Dengan demikian dapat dikatakan bahwa titik anjak dalam mempelajari hukum adalah memahami kondisi intrinsik aturan-aturan hukum. Hal inilah yang membedakan antara ilmu hukum dengan disiplin-disiplin lain yang objek kajiannya juga hukum. Disiplin-disiplin lain tersebut memandang hukum dari luar. Studi-studi sosial tentang hukum memandang hukum sebagai gejala sosial. Dengan melihat kondisi intrinsik aturan hukum, ilmu hukum mempelajari gagasan-gagasan hukum yang bersifat mendasar, universal, umum, dan teoretis serta landasan pemikiran yang mendasarinya. Landasan pemikiran itu berkaitan dengan berbagai macam konsep mengenai kebenaran, pemahaman dan makna, serta nilai-nilai atau prinsip-prinsip moral.
Ilmu hukum memandang hukum dari dua aspek yaitu hukum sebagai sistem nilai dan hukum sebagai aturan sosial. Dalam mempelajari hukum adalah memahami kondisi intrinsik aturan hukum. Hal inilah yang membedakan ilmu hukum dengan disiplin lain yang mempunyai kajian hukum disiplin-disiplin lain tersebut memandang hukum dari luar. Studi-studi sosial tentang hukum menmpatkan hukum sebagai gejala sosial. Sedangkan studi-studi yang bersifat evaluatif menghubungkan hukum dengan etika dan moralitas.
Ilmu hukum modern mengawali langkahnya ditengah-tengah dominasi para pakar dibidang hukum yang mengkajinya sebagai suatu bentuk dari perkembangan masyarakat sehingga dasar-dasar dari ilmu pengetahuan hukum terabaikan hal inilah yang menjadi obyek kajian penulis, karena sekarang banyak sarjana hukum menganggap kajian hukum berada pada tatanan kajian peraturan perundang-undangan (legislative law) bukan pada tatanan jurisprudensi, hal tersebut dikarenakan masuk kajian empirik kedalam ilmu hukum sebagai dasar kajian. Tugas ilmu hukum dalam hal ini jurisprudence adalah menemukan prinsip-prinsip umum yang menjelaskan bangunan dunia hukum.

BAB III
PENUTUP
A.  Simpulan
Dalam bahasa Inggris ilmu hukum disebut secara tepat sebagai Jurisprudence dan bukannya the science of law atau legal science, untuk suatu disiplin yang pokok bahasannya adalah hukum. Istilah jurisprudence berasal dari bahasa iuris, yang merupakan bentuk jamak dari ius, yang artinya hukum yang dibuat oleh masyarakat dan kebiasaan dan bukan perundang-undangan dan prudentia, yang artinya kebijaksanaan atau pengetahuan. Jurisprudence, dengan demikian berarti kebijaksanaan yang berkaitan dengan hukum atau pengetahuan hukum.

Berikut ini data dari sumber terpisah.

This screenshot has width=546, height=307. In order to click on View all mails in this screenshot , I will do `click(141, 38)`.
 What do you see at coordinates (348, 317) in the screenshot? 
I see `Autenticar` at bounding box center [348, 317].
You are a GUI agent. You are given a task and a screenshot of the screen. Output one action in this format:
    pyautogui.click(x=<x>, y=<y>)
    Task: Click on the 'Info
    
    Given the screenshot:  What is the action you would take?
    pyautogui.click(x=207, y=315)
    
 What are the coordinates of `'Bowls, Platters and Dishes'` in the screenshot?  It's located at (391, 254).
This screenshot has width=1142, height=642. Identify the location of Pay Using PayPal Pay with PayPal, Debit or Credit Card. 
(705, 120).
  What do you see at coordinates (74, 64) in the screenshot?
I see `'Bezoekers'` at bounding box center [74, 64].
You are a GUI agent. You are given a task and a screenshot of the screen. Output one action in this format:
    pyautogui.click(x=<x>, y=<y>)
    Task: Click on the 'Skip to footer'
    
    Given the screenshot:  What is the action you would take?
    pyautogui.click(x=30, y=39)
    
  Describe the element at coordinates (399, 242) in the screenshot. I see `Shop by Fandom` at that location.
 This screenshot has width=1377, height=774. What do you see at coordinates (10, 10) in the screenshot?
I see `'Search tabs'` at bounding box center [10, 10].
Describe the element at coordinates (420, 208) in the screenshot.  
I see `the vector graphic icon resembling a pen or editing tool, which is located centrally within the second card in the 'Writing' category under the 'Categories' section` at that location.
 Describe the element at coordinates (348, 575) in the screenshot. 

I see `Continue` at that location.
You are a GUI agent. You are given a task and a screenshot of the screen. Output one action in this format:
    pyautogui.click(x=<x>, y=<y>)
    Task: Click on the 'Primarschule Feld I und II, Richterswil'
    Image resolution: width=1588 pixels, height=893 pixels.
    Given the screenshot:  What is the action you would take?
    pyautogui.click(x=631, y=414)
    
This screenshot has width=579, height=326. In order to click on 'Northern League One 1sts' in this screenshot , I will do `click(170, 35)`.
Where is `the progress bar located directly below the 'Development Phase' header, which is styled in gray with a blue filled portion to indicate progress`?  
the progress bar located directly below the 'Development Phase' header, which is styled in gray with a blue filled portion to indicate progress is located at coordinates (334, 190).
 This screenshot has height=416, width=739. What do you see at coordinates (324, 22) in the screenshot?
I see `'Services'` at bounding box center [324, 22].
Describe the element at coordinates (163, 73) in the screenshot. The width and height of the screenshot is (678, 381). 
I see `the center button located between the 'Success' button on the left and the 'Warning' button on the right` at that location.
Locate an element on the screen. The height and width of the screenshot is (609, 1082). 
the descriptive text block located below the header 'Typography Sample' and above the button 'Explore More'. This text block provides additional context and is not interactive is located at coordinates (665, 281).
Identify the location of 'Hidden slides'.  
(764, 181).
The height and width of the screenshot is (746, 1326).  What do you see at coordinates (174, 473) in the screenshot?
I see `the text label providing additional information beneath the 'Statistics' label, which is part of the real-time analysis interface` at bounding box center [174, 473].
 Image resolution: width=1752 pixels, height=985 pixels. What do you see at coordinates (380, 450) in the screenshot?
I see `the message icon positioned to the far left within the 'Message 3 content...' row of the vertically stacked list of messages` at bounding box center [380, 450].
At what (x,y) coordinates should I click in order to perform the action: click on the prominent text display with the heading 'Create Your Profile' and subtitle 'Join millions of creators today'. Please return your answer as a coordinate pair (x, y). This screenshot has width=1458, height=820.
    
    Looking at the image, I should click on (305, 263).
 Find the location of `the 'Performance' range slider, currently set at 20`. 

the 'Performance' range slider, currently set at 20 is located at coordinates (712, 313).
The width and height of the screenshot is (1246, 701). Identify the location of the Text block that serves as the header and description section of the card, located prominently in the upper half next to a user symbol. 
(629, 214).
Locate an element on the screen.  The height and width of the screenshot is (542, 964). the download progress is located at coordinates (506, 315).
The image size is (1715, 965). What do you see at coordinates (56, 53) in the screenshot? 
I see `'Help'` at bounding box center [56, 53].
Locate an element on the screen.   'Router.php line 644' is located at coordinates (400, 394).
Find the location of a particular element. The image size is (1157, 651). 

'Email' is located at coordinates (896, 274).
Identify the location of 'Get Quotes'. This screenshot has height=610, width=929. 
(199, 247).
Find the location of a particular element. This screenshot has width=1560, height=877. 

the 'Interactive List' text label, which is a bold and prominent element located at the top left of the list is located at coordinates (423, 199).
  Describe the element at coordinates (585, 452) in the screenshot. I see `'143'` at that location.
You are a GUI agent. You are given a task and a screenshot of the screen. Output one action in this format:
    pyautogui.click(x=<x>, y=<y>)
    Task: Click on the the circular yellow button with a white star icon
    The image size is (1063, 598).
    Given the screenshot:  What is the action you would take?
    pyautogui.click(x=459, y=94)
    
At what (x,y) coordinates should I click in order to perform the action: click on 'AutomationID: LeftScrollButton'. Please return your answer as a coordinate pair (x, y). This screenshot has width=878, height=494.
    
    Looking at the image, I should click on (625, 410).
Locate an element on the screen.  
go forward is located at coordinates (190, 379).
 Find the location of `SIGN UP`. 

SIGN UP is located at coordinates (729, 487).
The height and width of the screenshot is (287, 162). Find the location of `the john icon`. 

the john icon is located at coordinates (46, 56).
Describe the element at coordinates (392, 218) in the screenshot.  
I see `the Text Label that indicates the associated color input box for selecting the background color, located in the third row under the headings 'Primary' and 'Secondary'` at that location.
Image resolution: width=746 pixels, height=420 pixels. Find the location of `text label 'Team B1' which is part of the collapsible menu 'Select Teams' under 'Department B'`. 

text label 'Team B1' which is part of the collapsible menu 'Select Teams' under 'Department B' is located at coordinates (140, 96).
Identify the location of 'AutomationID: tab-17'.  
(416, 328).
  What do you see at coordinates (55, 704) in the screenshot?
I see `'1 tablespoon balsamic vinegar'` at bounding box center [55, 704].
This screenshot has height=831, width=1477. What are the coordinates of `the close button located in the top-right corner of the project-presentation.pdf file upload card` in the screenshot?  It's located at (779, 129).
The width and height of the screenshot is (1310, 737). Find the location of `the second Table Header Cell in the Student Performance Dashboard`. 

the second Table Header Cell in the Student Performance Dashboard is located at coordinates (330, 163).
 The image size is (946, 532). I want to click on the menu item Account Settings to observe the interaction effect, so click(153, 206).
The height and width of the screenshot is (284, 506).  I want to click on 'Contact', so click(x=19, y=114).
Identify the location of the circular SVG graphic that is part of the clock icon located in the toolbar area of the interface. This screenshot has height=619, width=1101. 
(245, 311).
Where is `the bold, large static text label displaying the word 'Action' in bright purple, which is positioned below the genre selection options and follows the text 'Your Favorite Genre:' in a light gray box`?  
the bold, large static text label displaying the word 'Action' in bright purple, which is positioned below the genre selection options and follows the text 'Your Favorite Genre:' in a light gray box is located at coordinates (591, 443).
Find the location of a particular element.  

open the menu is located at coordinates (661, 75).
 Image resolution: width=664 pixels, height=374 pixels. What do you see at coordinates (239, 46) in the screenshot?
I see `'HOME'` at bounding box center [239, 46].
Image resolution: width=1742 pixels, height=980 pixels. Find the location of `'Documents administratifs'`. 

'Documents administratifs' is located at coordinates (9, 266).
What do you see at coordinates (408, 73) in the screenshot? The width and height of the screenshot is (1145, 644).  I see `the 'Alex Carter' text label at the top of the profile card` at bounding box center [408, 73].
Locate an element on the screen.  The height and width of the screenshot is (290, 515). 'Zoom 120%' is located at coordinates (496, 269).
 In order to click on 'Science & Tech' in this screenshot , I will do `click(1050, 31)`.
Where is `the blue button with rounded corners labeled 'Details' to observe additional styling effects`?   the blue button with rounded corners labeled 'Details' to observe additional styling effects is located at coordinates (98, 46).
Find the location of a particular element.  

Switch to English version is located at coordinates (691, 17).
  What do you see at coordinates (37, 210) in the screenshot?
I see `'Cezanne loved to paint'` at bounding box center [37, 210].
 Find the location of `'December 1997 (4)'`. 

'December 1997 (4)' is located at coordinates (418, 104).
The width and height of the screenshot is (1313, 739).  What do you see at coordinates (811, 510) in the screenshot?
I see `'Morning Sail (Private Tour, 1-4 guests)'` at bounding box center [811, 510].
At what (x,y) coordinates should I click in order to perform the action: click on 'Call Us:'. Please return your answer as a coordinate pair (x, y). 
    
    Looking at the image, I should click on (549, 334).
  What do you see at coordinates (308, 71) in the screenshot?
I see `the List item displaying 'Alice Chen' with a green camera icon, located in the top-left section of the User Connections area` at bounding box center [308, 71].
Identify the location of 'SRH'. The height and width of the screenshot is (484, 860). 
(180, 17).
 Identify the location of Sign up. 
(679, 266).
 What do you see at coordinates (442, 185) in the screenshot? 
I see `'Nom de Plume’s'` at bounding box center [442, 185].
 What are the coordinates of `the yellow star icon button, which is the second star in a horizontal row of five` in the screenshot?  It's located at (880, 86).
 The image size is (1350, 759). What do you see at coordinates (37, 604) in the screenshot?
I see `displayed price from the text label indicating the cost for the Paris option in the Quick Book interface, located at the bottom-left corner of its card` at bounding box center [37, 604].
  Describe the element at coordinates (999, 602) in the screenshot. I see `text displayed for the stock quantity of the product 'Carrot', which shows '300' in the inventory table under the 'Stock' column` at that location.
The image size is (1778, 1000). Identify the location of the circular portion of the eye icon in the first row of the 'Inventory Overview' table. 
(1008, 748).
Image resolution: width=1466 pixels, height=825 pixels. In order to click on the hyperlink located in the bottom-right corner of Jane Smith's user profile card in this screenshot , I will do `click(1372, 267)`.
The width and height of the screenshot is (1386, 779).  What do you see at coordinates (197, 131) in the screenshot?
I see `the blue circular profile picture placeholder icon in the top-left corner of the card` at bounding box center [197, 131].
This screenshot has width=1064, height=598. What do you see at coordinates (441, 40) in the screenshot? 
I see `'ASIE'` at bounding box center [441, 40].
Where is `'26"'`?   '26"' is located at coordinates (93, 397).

Hal tersebut dikarenakan, secara etimologis, kata “law” dalam bahasa Inggris mempunyai dua pengertian, yaitu serangkaian pedoman untuk mencapai keadilan dan merujuk kepada seperangkat aturan tingkah laku untuk mengatur ketertiban masyarakat.
Perbedaan rujukan terhadap pengertian “law” akan menghasilkan perbedaan dalam pendekatan secara teoretis terhadap hukum. Istilah “law” yang secara umum dipakai dalam bahasa Inggris secara etimologis berasal dari kata “lagu”, suatu kata dalam garis lex dan bukan garis ius, yang digunakan untuk menyebut aturan-aturan yang dikodifikasikan oleh raja-raja Anglo-Saxon. Lagu ternyata berada dalam garis lex dan bukan ius. Apabila hal ini diikuti, istilah  legal science akan bermakna ilmu tentang aturan perundang-undangan. Hal ini akan terjadi ketidaksesuaian makna yang dikandung dalam ilmu itu sendiri. Disinilah titik argumentasi akan ketidaktepatan penggunaan istilah the science of law maupun legal science.
Jurisprudence dapat didefinisikan secara luas sebagai semua yang bersifat teoretis tentang hukum. Jurisprudence juga berarti metode studi hukum dalam arti umum. Studi tersebut bukan mengenai hukum suatu negara pada suatu waktu tertentu. Di samping itu, jurisprudence sebenarnya bukan sekedar studi hukum, melainkan lebih dari itu merupakan studi tentang hukum.